If he was to be truthful to himself, Emmett had to admit that for much of the last thirty years he had been...unsure about his future, to say the least.
There had been a time when he knew his future was all laid out for him already. When he knew he was destined to invent a time machine and befriend a teenager named Marty McFly who would accidently end up using it to travel back to 1955. But Marty's erasure from the time-stream had irrevocably changed all of that. The path that had been so clear to him since the day Marty entered his life was gone...and Emmett could never make up his mind whether he wanted to try to return to that path, or leave it behind altogether and move on...
This culminated in months, even years, of feverish activity as he worked day and night in pursuit of the realization of his dream of achieving time travel...alternated by periods when the plans for the time machine lay abandoned and Emmett either vigorously redirected his energies elsewhere, or sat still in his lab, consumed by memories of his many failures...and of that week with Marty.
His recollection of Marty was a paradox at best. There was something both mesmerizing and terrifying about remembering someone who never existed. And yet, Marty had existed during that week in November 1955...for him, for Lorraine, for George, even for Biff Tannen. He had appeared out of nowhere, irrevocably interfered with the course of Hill Valley's history, and disappeared into thin air as a result of his actions. He was virtually a phantom...an echo...a boy who existed only to ensure that he would not exist!

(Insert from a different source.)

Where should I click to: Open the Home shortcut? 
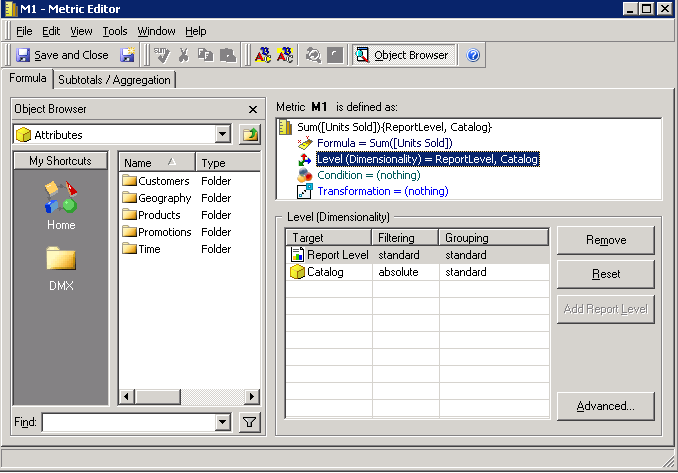pyautogui.click(x=61, y=203)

Sometimes, Emmett realized to his horror, that his memory of Marty was hazy at best. He recalled everything that had happened during that week, but somehow had trouble remembering Marty himself...his face, the sound of his voice, his manner, the essence of his personality...all gone! Wiped clean from Emmett's mind just like it had been wiped from the universe. Perhaps it had something to do with the space-time continuum attempting to minimize a paradox?
But then, there were the other times when he remembered Marty's face, Marty's voice, Marty's existence...all too vividly! Especially in his dreams...and after a drink or two.

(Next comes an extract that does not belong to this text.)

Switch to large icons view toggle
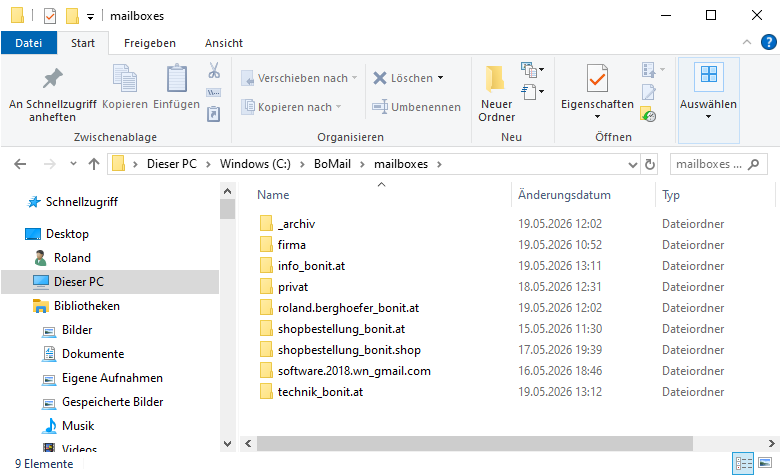781x476 pixels. point(765,464)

There were many men who dwelled on the past...spent endless hours ruminating over it. And Emmett had often reflected on the irony that he instead spent endless hours dwelling not on the past, but the future. A future which could have been...a future where George and Lorraine were happily married, Marty had been born, the time machine had been invented, and he would enjoy travelling through time with his teenage friend by his side!
Instead, today, on the 26th of October, 1985...George was an unhappy bachelor, Lorraine a widow, Marty had never been born, and the time machine was a perpetual 'work in progress' that might perhaps never be completed...
Emmett wondered what he would do...if the time machine were completed. Would he risk going back in time and saving Marty?
No, he said to himself, firmly. What had happened had happened...for better or for worse. Lorraine's life was far from perfect, but she had attained at least a modicum of happiness. And she had two children...two young adults who did not deserve to have their lives snuffed out in favour of someone who was no more than a phantom in the memories of an old man. People had lived their lives...thirty years of it...who was he to play God and set things right?
This was his curse. The curse of knowing what could not possibly be known. Of witnessing the existence of the non-existent. Of being the perpetual seer of a nullified future. And he would live with this curse for the rest of his days.
And with that resolution in mind, Emmett raised his glass of whiskey, as a toast, to Marty McFly...the boy who never was.